Towards a cost-effective modeling of fluorescence in the condensed phase

We propose a synergistic computational/experimental investigation of fluorescence spectra in aqueous solution. As a powerful tool to analyze and interpret experimental findings, we develop a reliable and cost-effective computational protocol, which is able to correctly describe the solute-solvent interactions which can highly affect the spectral signal. To this purpose, the model not only takes into account specific, strong hydrogen bonding interactions, but also the dynamical aspects of the solvation phenomenon in both the ground and, remarkably, excited state. The computational protocol is tested against the reproduction of experimentally measured spectra of representative water soluble fluorescent dyes. An almost perfect agreement is reported, thus confirming the reliability of the methodology, that paves the way for a cost-effective investigation of ES prop-erties of solvated systems.

Automated summary

We propose a synergistic computational/experimental investigation of fluorescence spectra in aqueous solution.
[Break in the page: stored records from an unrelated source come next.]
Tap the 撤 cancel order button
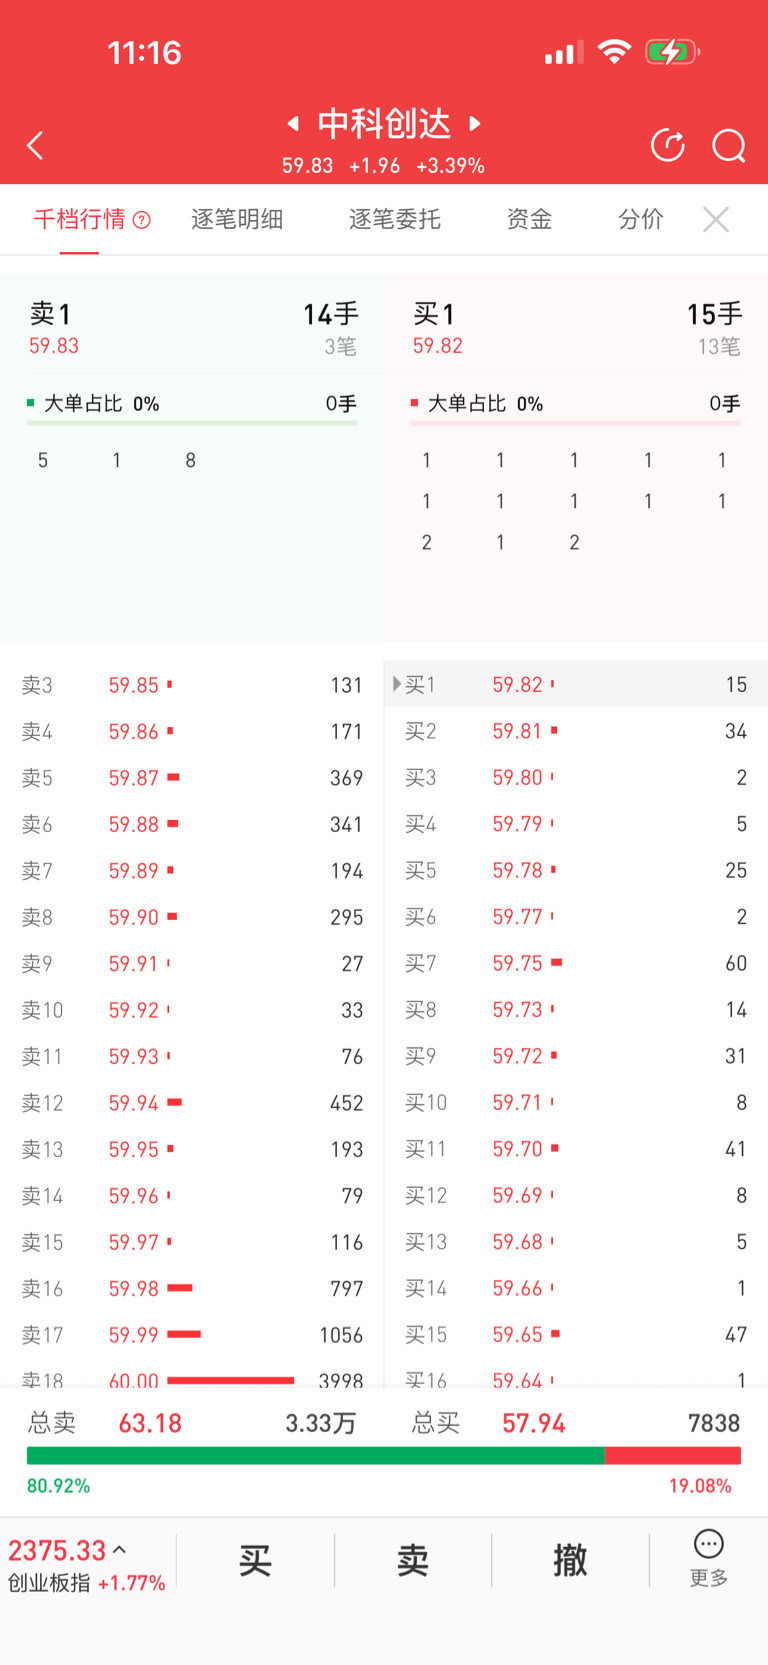The height and width of the screenshot is (1665, 768). pyautogui.click(x=570, y=1560)
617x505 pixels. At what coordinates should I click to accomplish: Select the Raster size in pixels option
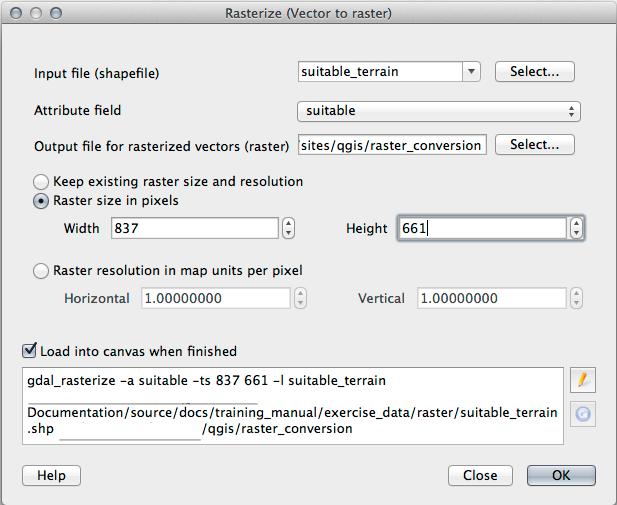coord(41,200)
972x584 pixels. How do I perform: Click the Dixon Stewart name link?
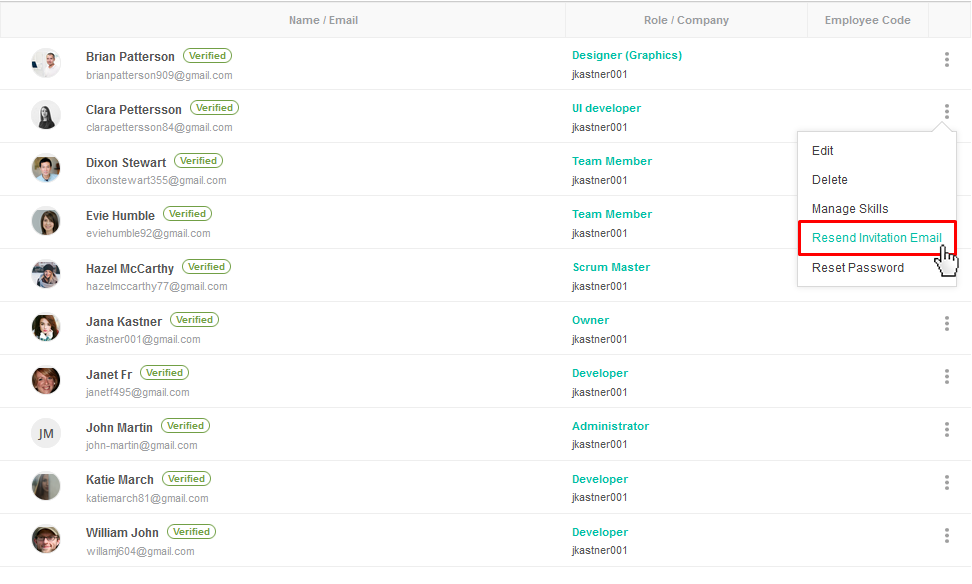[x=126, y=163]
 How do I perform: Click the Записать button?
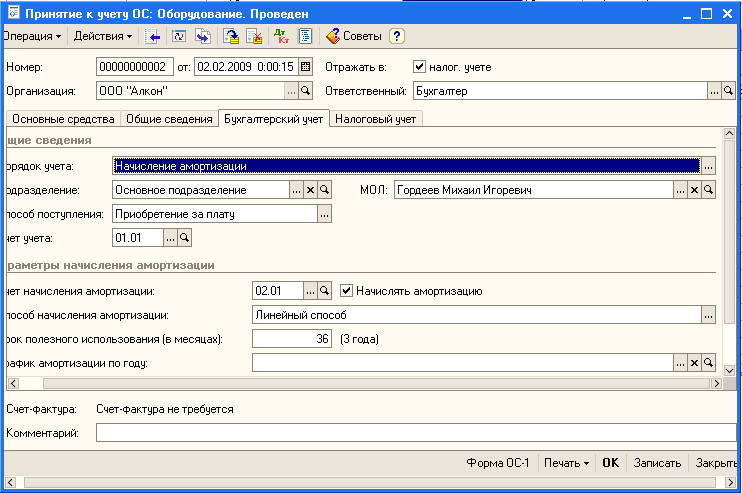[x=659, y=463]
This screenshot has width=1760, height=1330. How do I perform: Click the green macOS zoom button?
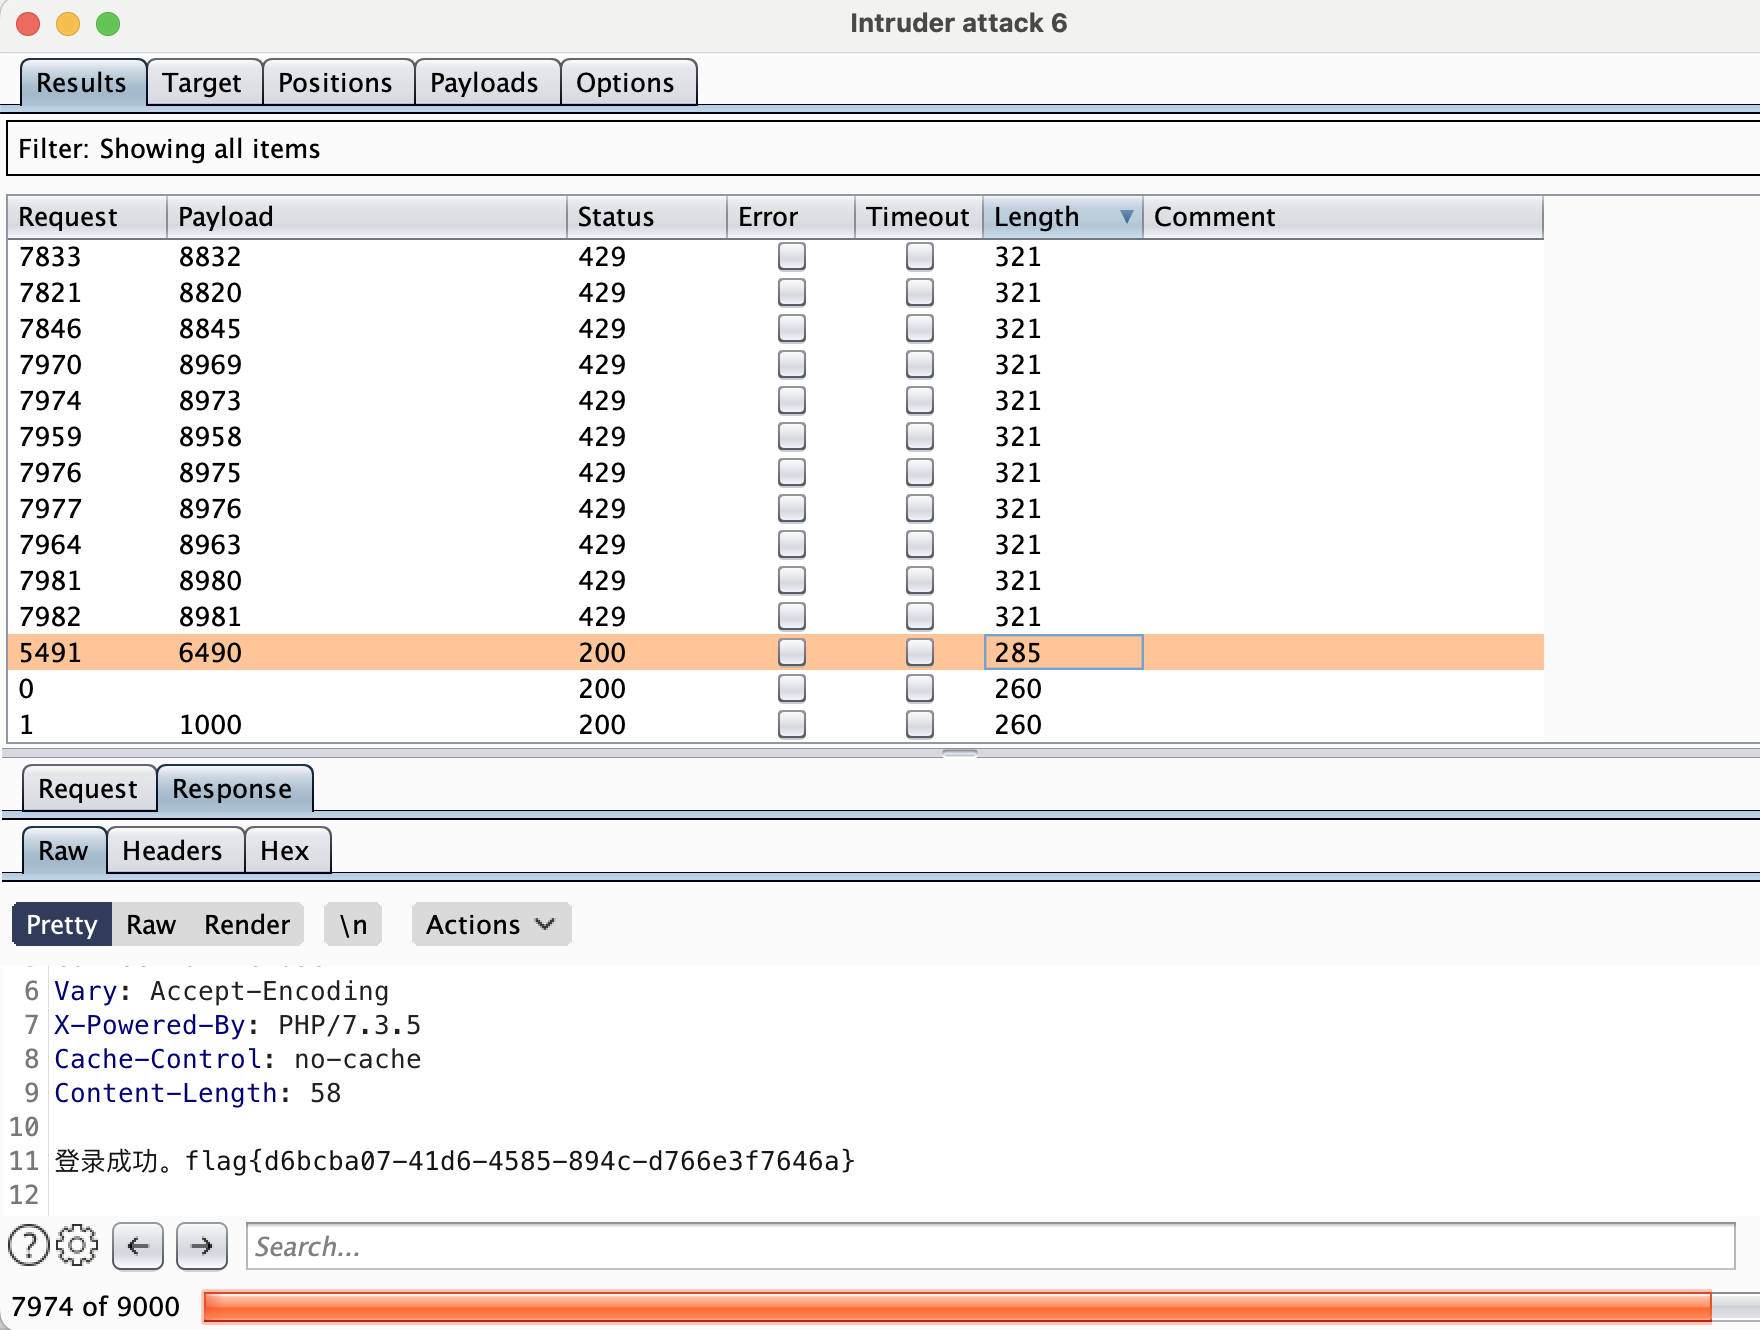[108, 24]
We develop a reliable and cost-effective computational protocol that accurately describes the solute-solvent interactions and takes into account both specific hydrogen bonding interactions and the dynamical aspects of solvation in ground and excited states. The computational protocol is successfully tested against experimentally measured spectra of water soluble fluorescent dyes, demonstrating its reliability and paving the way for cost-effective investigation of solvated systems' ES properties.